-------- INFORMATION SUPPLIED --------

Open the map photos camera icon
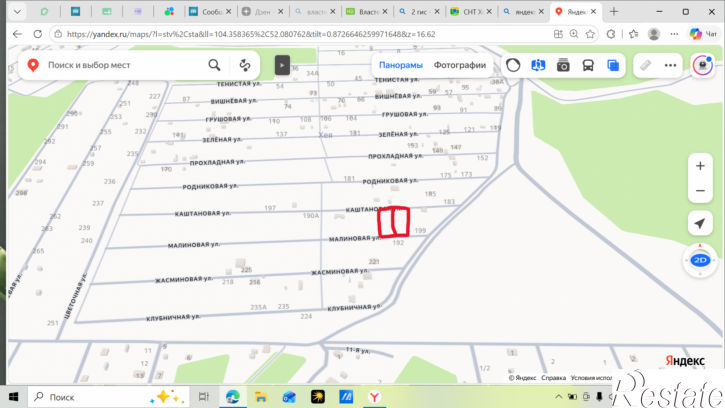 coord(563,65)
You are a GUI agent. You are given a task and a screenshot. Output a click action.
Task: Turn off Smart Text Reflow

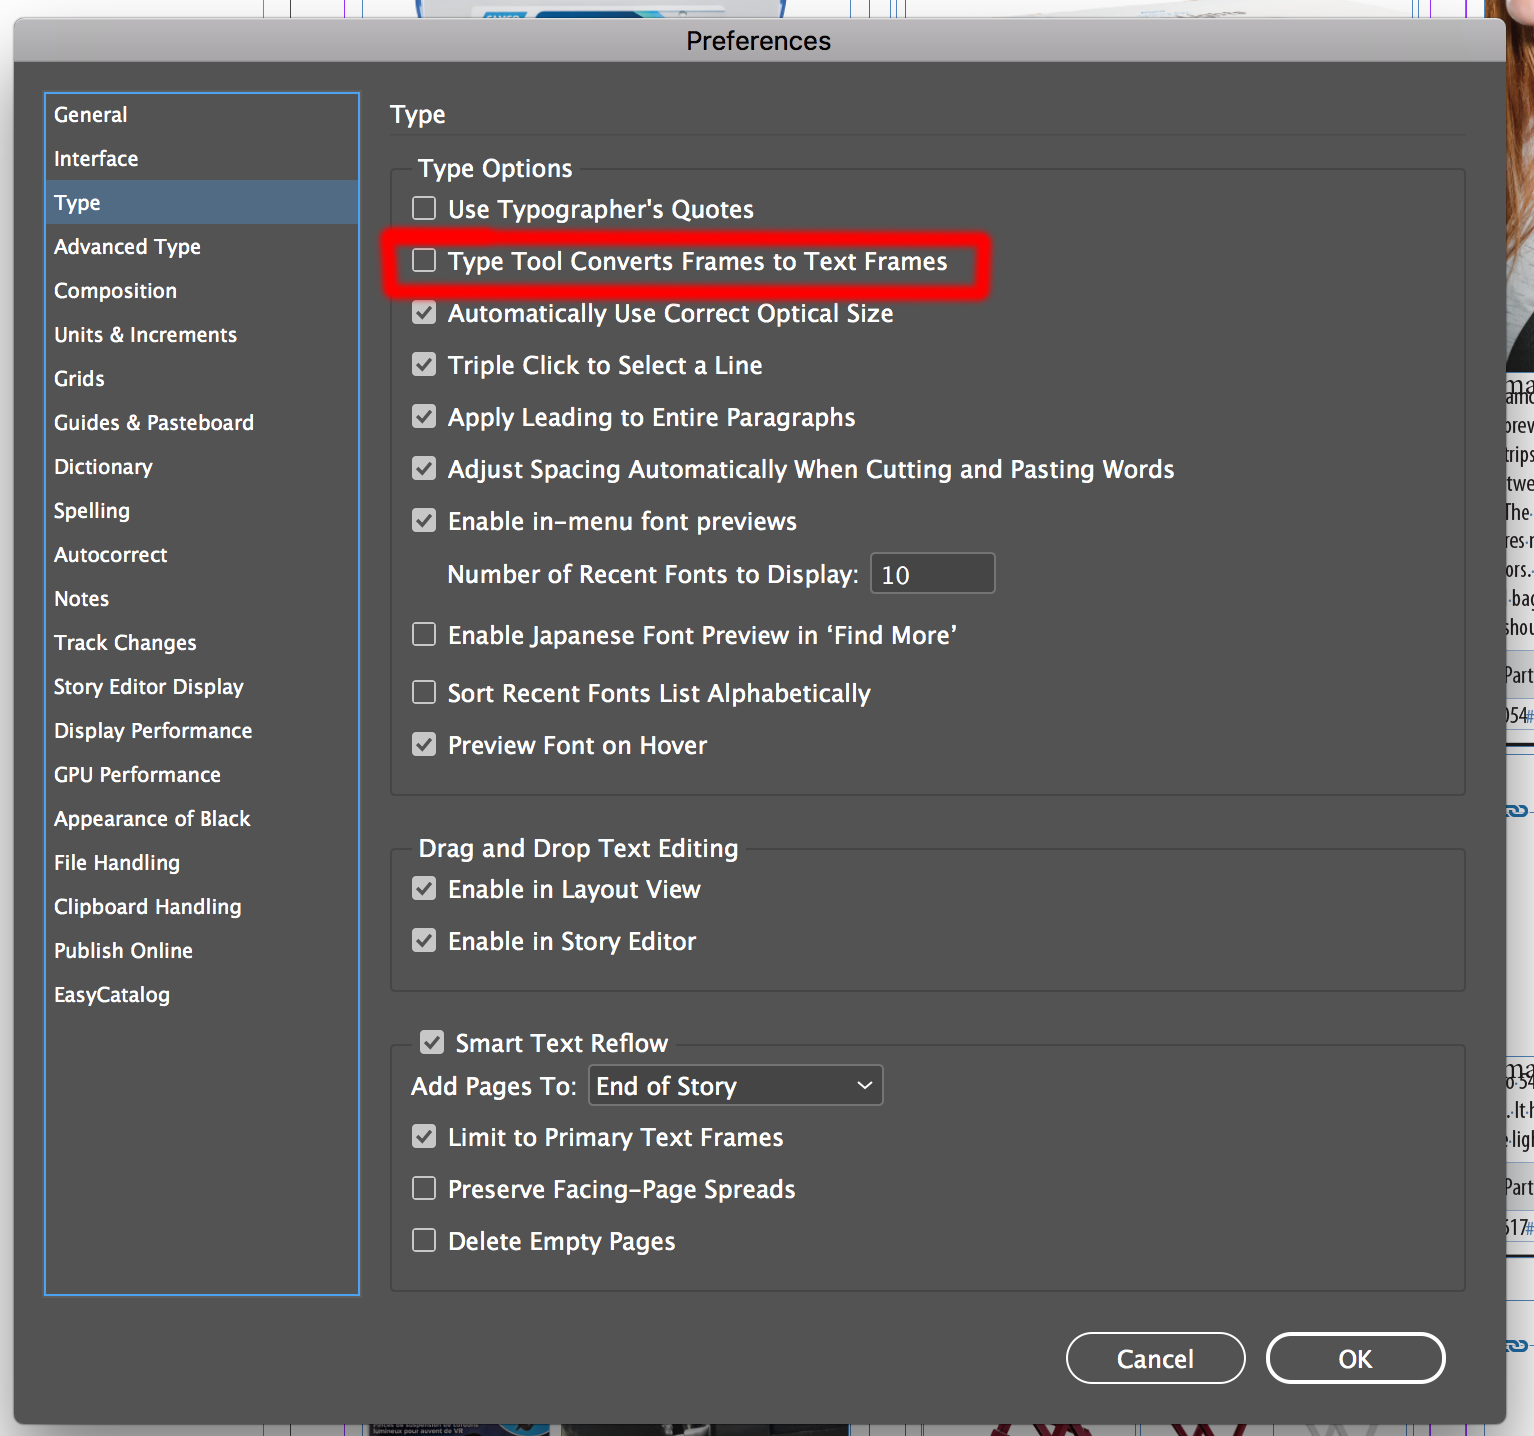(x=431, y=1041)
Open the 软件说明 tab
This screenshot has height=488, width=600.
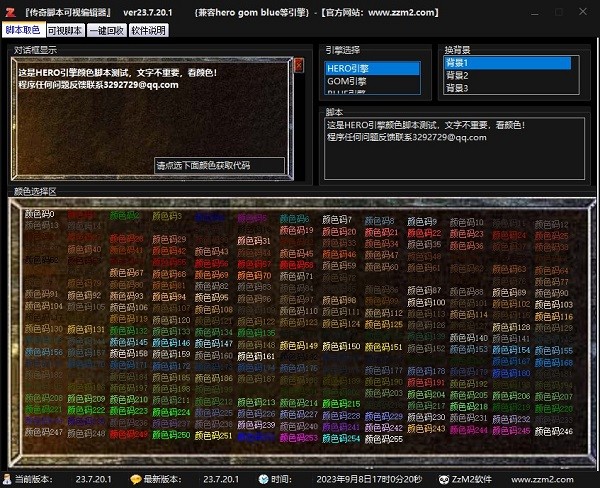(x=148, y=31)
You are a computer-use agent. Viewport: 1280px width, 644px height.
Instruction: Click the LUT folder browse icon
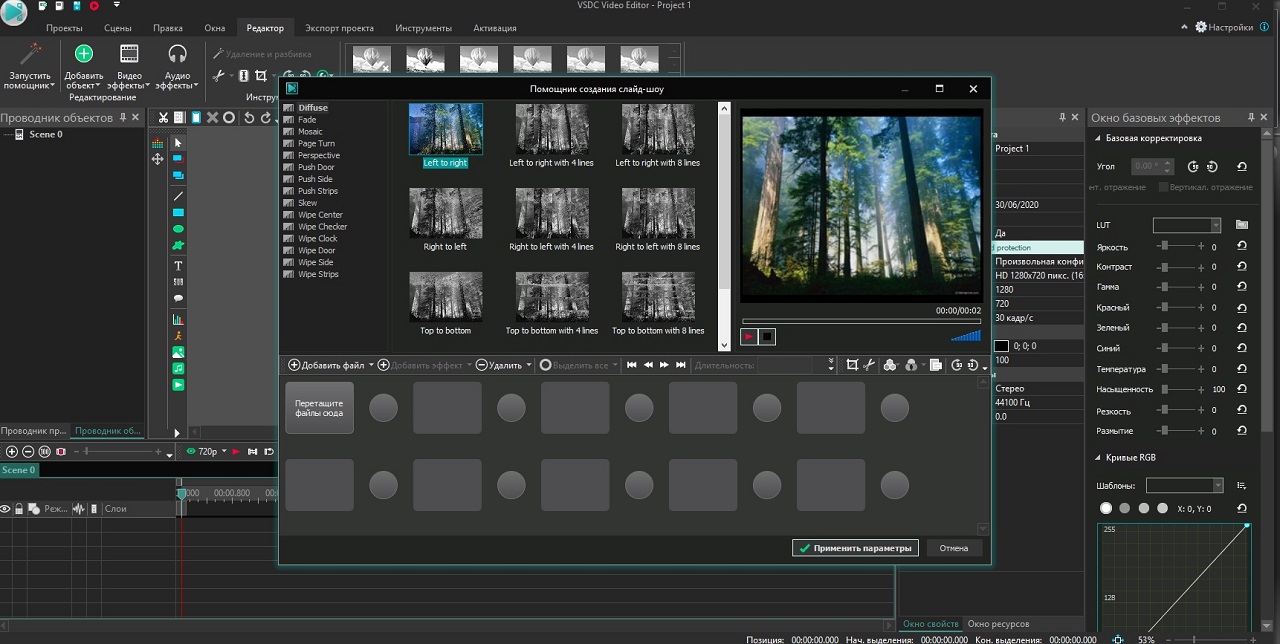pyautogui.click(x=1242, y=225)
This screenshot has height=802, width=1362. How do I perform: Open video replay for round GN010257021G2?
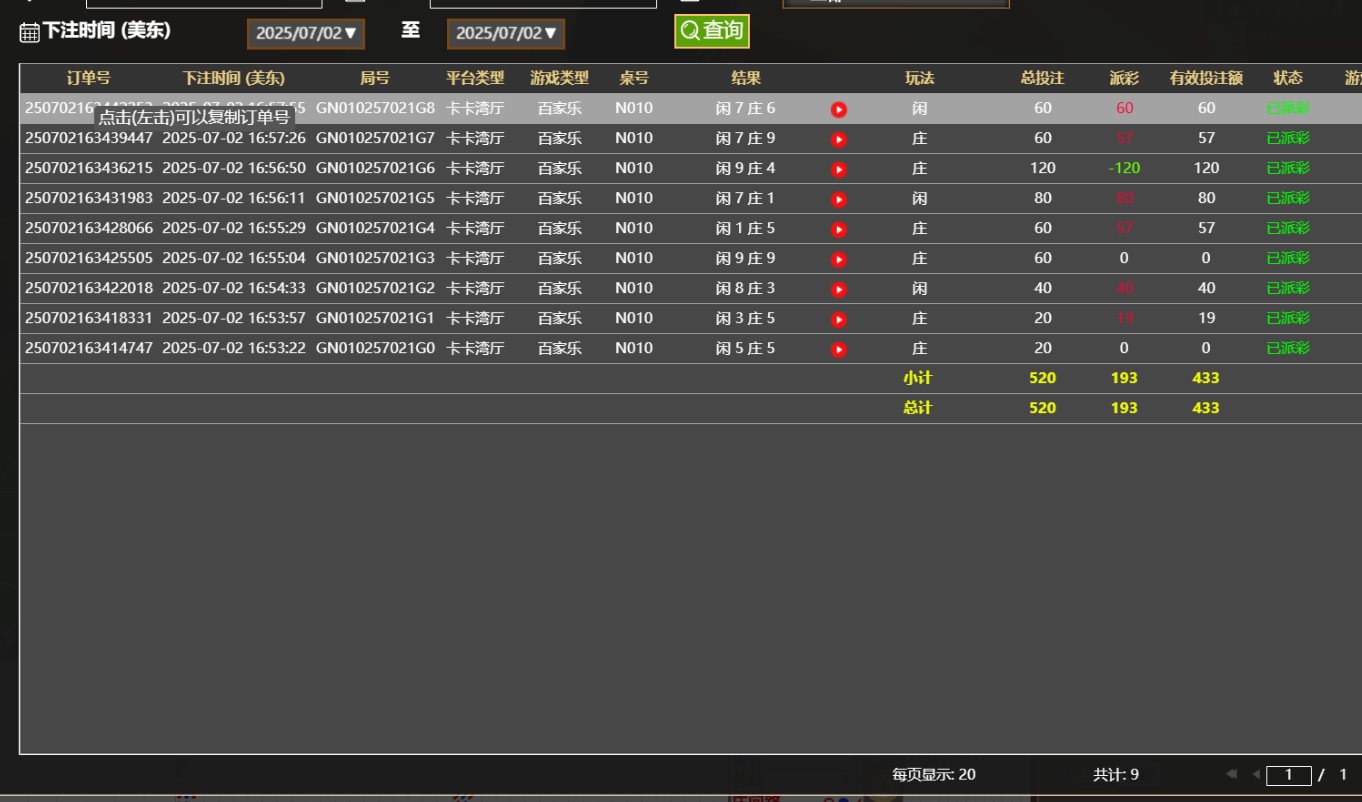point(839,289)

--------

● TASK ITEM:
Lines from the one that contains "This screenshot has height=488, width=600." to the final line of the material are the whole answer. Reproduce them word for word and skip the pictures.

● SOLUTION FOR THIS PROBLEM:
This screenshot has height=488, width=600.
(x=148, y=31)
You are a computer-use agent. Viewport: 1280px width, 644px height.
Instruction: Click the LUT folder browse icon
pyautogui.click(x=1242, y=225)
This screenshot has height=802, width=1362. How do I perform: Open video replay for round GN010257021G2?
point(839,289)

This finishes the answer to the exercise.